Dirac Eigenvalue Spectrum at Finite Temperature Using Domain Wall Fermions

TL;DR

This paper investigates the Dirac eigenvalue spectrum at finite temperature in QCD using domain wall fermions, exploring implications for chiral symmetry restoration and $U(1)_A$ symmetry at temperatures near the phase transition.

Contribution

It provides a detailed analysis of the temperature dependence of the Dirac eigenvalue spectrum with domain wall fermions, employing normalization methods for direct evaluation of the Banks-Casher relation.

Findings

Eigenvalue spectrum varies with temperature near the phase transition.

Results suggest partial restoration of $U(1)_A$ symmetry at high temperatures.

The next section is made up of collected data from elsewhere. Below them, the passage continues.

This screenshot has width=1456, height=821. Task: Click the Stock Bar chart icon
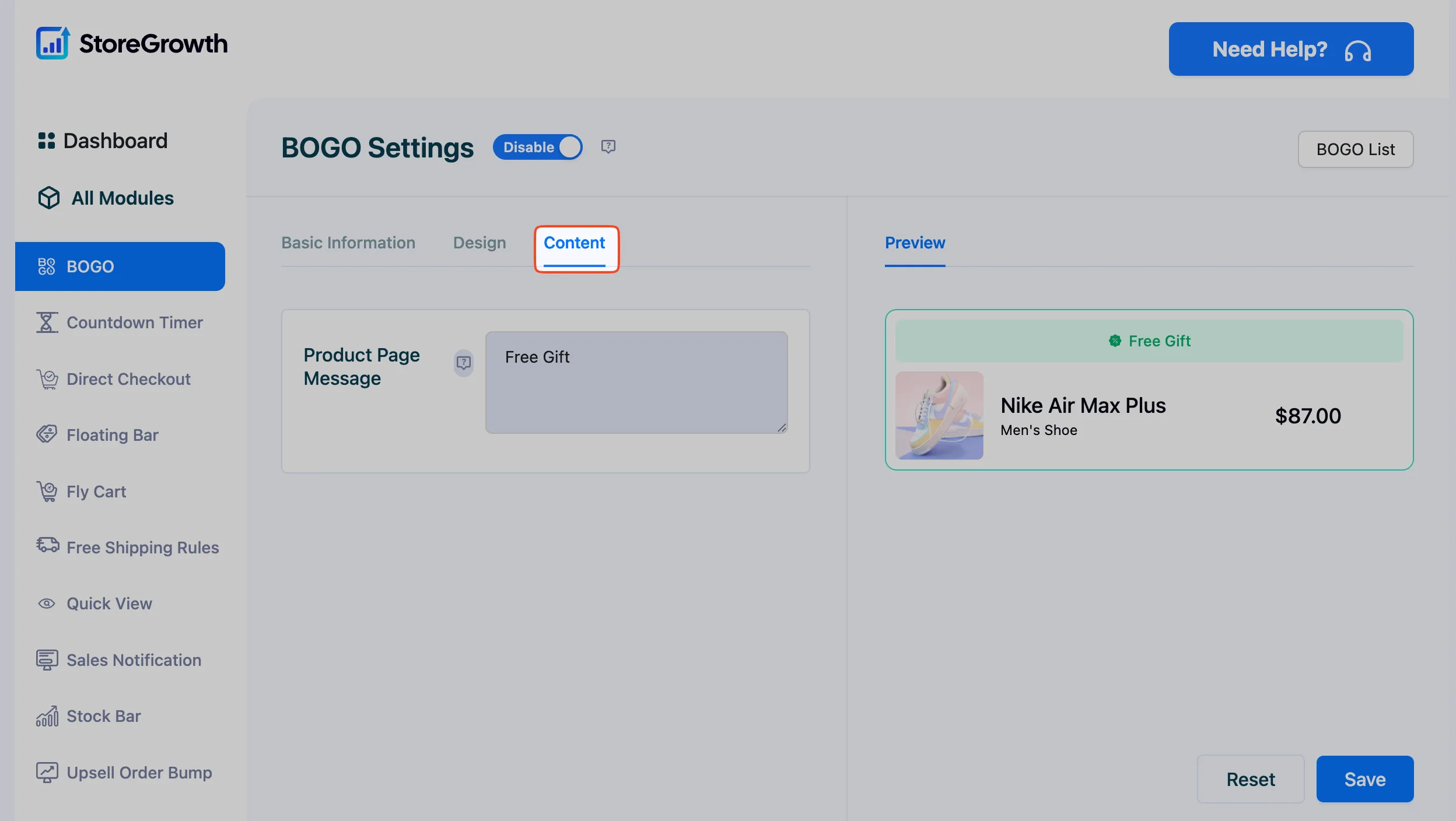point(47,716)
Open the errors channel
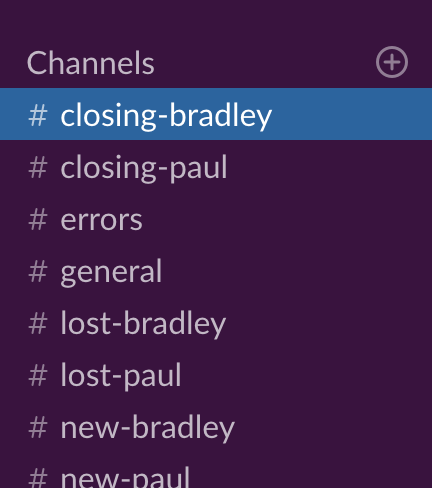This screenshot has height=488, width=432. pos(101,220)
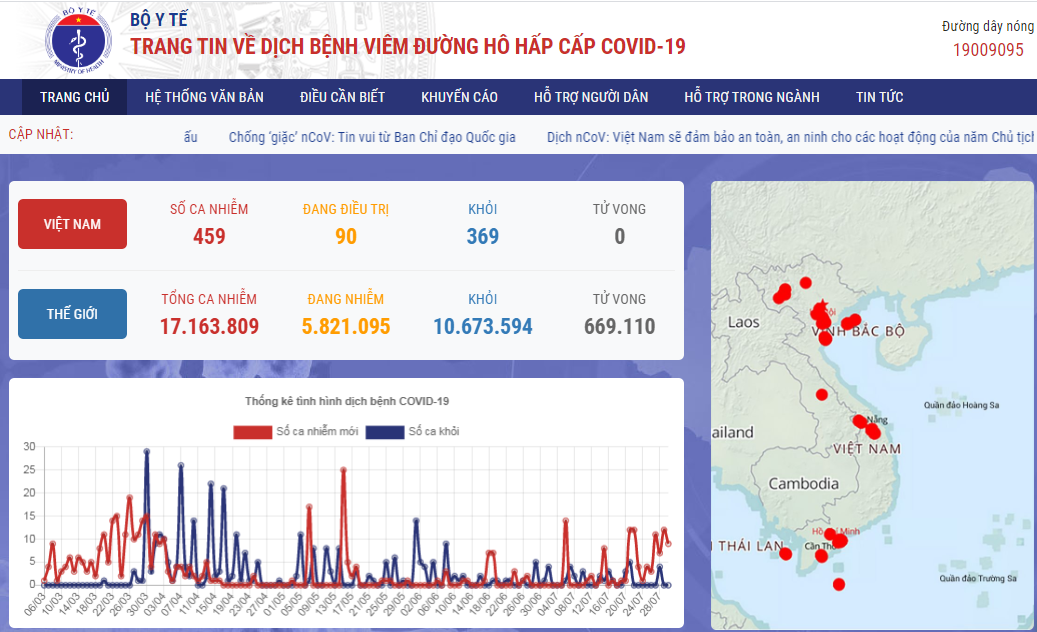The width and height of the screenshot is (1037, 632).
Task: Open the Hệ thống văn bản menu
Action: (204, 97)
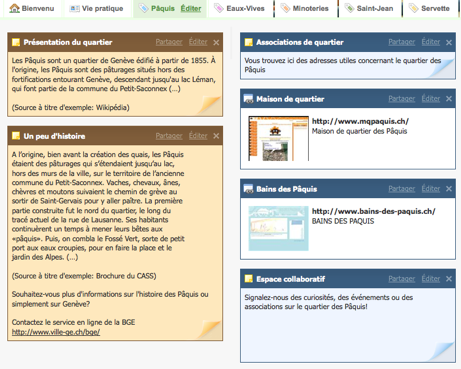Click Éditer next to the Pâquis tab
Viewport: 461px width, 369px height.
[191, 9]
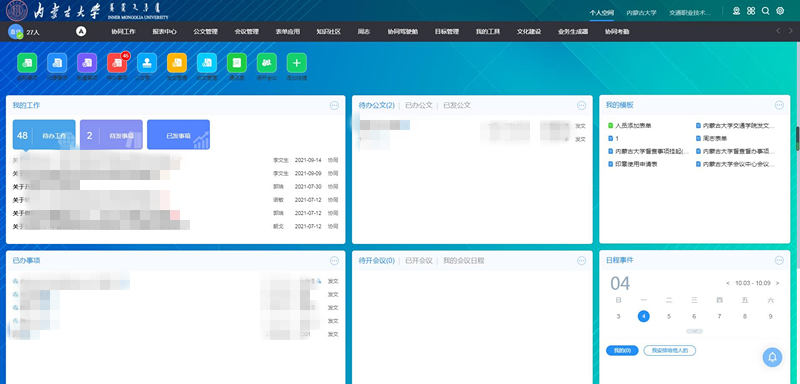Open the 我的模板 panel more-options menu
This screenshot has height=384, width=800.
779,106
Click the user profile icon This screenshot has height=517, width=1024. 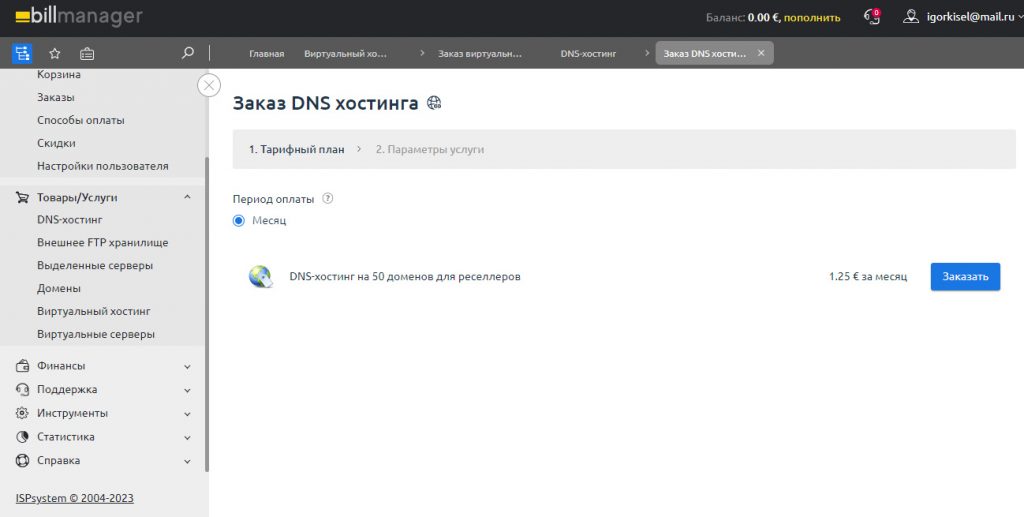[x=910, y=17]
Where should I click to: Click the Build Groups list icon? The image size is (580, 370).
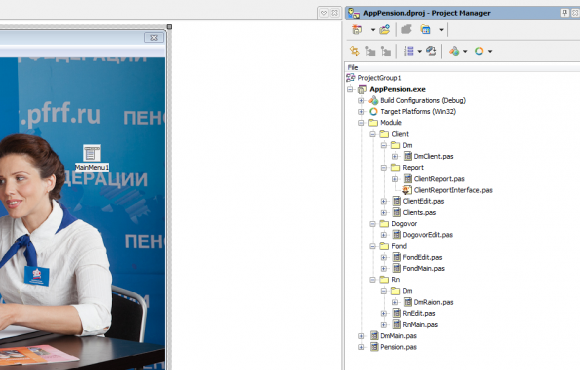408,51
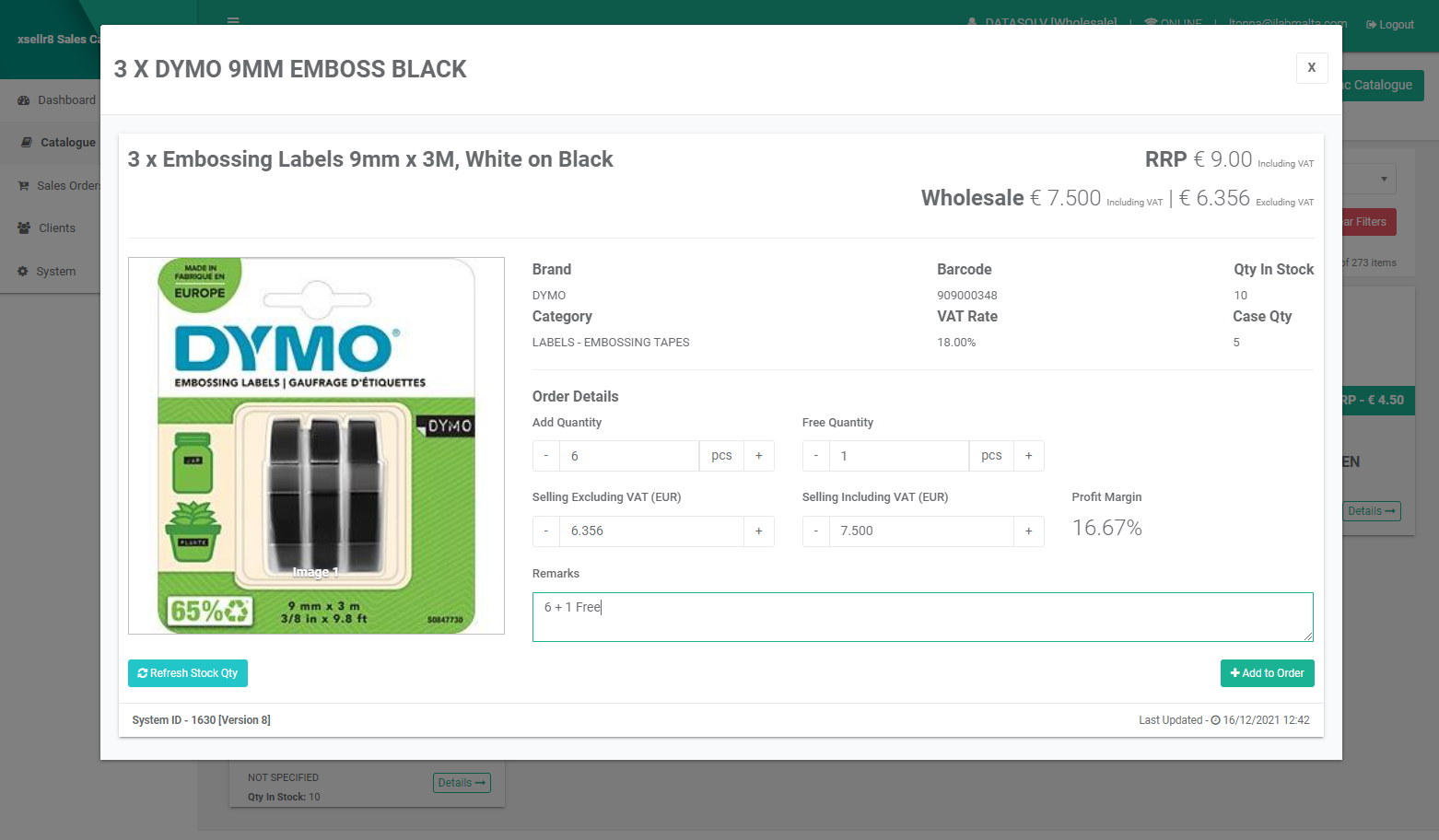This screenshot has height=840, width=1439.
Task: Click the ltonna@ilabmalta.com email link
Action: [x=1286, y=24]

Methodology enables precise connection between eigenvalues and chiral symmetry.

Abstract

We present a study of the Dirac eigenvalue spectrum near the region of the QCD phase transition. This study makes use of a sequence of ensembles with temperatures from 150 MeV to 200 MeV generated with $2 + 1$ flavors of dynamical domain wall fermions (DWF) and the dislocation sup- pressing determinant ratio (DSDR) action on a $16^3\times 8$ lattice with an extent of 32 or 48 in the fifth dimension. All the simulations lie on a line of constant physics with 200 MeV pions. The DWF Dirac operator is normalized using the methods of Giusti and Luscher combined with those of Rome-Southampton collaboration, allowing a direct evaluation of the Banks-Casher relation. The relation between the resulting temperature-dependent Dirac eigenvalue spectrum and the possible restoration of $U(1)_A$ symmetry with increasing temperature is discussed.